WHAT THE EXERCISE ASKS ->
Rewrite the rows starting at the line containing "How do I perform: Select the 35" and ending at the line containing "Action: click(702, 538)" as a numbered list, dropping any blank lines. Leave out every other row.

RECORDS PROVIDED ->
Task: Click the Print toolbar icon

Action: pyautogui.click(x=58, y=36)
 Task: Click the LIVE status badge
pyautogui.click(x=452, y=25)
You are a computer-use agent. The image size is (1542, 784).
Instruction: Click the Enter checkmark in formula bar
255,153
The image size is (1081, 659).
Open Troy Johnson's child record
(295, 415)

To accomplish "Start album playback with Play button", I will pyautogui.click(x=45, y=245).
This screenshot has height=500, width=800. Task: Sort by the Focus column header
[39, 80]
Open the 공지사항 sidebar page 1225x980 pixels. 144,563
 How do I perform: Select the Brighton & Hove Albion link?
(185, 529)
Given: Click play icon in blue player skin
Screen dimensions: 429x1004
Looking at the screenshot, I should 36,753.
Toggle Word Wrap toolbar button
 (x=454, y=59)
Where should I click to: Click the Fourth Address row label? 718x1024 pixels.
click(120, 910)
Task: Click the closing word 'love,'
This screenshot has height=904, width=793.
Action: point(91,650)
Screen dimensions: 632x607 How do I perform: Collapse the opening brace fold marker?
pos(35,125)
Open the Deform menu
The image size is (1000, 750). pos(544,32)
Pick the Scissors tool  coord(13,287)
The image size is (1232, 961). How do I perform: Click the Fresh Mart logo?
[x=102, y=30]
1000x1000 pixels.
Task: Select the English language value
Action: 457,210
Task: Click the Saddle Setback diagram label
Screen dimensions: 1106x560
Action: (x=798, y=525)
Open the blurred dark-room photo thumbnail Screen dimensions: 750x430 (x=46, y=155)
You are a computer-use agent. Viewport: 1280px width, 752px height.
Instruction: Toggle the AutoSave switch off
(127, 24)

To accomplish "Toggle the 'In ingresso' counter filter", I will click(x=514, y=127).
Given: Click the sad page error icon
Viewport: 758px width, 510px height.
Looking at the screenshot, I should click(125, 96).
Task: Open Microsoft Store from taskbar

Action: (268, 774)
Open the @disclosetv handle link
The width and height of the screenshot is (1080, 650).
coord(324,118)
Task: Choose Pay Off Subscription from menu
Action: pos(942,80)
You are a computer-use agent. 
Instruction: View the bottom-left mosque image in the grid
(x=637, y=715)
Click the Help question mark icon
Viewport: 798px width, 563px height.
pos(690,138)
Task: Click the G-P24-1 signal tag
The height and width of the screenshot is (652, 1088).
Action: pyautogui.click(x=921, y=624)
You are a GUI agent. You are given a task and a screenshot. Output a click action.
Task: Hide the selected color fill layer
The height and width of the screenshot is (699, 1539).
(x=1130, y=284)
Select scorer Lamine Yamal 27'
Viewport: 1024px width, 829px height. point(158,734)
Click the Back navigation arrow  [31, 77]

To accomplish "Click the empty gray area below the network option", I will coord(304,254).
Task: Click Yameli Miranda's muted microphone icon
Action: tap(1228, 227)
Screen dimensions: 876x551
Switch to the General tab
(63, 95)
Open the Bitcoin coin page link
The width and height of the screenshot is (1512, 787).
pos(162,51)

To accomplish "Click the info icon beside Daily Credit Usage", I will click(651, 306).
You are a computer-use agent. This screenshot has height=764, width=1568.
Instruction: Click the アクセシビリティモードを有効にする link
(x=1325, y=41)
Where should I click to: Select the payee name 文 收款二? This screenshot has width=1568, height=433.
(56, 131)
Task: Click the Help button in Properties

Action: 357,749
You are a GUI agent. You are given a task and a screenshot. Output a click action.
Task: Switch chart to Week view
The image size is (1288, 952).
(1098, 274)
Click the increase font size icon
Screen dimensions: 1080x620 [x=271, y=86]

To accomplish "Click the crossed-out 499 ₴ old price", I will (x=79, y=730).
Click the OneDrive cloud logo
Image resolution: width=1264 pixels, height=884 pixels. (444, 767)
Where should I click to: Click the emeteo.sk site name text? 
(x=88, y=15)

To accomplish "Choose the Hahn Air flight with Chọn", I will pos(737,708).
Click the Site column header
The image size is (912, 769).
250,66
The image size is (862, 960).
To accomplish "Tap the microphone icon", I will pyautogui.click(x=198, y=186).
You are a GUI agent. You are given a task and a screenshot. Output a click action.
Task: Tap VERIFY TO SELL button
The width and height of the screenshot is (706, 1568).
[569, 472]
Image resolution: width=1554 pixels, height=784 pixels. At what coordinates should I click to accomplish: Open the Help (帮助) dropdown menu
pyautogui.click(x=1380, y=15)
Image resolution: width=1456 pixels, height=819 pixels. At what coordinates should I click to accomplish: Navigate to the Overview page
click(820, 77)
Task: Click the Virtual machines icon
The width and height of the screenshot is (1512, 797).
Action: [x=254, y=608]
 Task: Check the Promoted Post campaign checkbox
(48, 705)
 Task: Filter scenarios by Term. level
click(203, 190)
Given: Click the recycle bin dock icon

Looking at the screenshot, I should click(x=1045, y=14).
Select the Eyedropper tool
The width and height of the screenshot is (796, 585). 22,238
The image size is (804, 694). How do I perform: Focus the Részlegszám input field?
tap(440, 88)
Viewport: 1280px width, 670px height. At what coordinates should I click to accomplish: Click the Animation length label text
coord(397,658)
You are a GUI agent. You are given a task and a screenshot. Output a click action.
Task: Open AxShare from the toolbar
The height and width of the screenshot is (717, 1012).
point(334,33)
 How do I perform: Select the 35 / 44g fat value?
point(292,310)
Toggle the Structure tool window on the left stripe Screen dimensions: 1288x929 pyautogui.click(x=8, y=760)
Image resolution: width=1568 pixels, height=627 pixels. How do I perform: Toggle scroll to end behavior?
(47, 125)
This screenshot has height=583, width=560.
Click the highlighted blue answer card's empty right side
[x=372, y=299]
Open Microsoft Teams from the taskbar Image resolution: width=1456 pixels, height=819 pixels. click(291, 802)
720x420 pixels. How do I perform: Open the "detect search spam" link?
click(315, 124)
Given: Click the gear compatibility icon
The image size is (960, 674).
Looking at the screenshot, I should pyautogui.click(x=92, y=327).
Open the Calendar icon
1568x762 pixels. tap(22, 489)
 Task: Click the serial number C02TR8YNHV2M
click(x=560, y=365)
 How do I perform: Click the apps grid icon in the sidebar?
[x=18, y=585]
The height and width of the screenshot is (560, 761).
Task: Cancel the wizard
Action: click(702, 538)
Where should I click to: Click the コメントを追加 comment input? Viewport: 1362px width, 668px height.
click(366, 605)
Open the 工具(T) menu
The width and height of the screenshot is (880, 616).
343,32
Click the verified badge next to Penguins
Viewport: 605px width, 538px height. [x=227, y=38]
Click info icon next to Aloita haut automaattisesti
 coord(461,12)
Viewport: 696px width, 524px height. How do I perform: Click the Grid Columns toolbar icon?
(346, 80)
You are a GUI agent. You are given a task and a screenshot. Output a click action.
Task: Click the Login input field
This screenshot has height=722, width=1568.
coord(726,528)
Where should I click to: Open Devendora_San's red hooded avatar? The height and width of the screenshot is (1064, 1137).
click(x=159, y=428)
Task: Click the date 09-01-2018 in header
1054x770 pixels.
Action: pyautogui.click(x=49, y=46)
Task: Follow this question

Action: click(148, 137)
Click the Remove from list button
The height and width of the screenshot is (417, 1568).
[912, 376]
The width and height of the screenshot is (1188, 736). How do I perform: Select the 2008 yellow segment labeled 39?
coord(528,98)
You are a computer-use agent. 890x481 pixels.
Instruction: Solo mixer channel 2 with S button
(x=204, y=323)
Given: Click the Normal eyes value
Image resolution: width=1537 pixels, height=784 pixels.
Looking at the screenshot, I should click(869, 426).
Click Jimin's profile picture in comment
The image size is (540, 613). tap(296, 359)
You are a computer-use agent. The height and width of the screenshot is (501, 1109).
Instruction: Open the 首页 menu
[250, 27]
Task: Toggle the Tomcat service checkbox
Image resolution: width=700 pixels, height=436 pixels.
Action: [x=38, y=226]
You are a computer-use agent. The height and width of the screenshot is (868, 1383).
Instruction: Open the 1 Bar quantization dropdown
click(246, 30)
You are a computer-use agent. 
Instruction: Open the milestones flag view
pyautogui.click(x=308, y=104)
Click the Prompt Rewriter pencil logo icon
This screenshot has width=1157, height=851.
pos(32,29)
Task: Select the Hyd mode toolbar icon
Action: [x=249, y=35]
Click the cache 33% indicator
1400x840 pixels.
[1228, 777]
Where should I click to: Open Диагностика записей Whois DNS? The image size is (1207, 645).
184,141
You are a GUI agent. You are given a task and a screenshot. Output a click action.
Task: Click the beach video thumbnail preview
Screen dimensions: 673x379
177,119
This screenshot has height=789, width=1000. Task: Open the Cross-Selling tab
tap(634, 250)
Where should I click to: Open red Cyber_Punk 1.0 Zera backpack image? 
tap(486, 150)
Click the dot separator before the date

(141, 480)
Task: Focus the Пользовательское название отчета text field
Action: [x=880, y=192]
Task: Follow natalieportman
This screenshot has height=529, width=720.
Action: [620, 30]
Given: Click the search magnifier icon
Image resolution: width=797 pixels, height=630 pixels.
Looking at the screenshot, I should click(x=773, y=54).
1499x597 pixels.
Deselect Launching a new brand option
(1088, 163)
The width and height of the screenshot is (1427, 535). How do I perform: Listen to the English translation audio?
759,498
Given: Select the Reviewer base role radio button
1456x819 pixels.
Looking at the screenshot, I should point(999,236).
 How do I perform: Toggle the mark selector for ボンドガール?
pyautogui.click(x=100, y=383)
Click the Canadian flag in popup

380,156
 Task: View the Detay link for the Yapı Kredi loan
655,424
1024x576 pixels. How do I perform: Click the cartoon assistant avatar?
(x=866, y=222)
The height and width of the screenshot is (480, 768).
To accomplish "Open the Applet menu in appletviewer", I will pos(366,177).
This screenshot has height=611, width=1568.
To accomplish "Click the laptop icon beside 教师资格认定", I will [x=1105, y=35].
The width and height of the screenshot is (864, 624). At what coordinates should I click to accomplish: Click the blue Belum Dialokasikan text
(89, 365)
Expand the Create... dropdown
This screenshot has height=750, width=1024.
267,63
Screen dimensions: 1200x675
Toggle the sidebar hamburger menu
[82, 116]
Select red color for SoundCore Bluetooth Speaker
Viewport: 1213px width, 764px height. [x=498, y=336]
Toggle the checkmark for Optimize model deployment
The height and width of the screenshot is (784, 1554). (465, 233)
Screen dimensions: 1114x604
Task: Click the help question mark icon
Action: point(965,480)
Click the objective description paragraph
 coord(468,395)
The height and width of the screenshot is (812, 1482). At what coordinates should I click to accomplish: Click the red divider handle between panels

FULL ANSWER ->
1.  How do I perform: Select the 35 / 44g fat value?
2. point(292,310)
3. Toggle the Structure tool window on the left stripe Screen dimensions: 1288x929 pyautogui.click(x=8, y=760)
4. Image resolution: width=1568 pixels, height=627 pixels. How do I perform: Toggle scroll to end behavior?
5. (47, 125)
6. This screenshot has height=583, width=560.
7. Click the highlighted blue answer card's empty right side
8. [x=372, y=299]
9. Open Microsoft Teams from the taskbar Image resolution: width=1456 pixels, height=819 pixels. click(291, 802)
10. 720x420 pixels. How do I perform: Open the "detect search spam" link?
11. click(315, 124)
12. Given: Click the gear compatibility icon
13. The image size is (960, 674).
14. Looking at the screenshot, I should pyautogui.click(x=92, y=327).
15. Open the Calendar icon
16. 1568x762 pixels. tap(22, 489)
17.  Task: Click the serial number C02TR8YNHV2M
18. click(x=560, y=365)
19.  How do I perform: Click the apps grid icon in the sidebar?
20. [x=18, y=585]
21. The height and width of the screenshot is (560, 761).
22. Task: Cancel the wizard
23. Action: click(702, 538)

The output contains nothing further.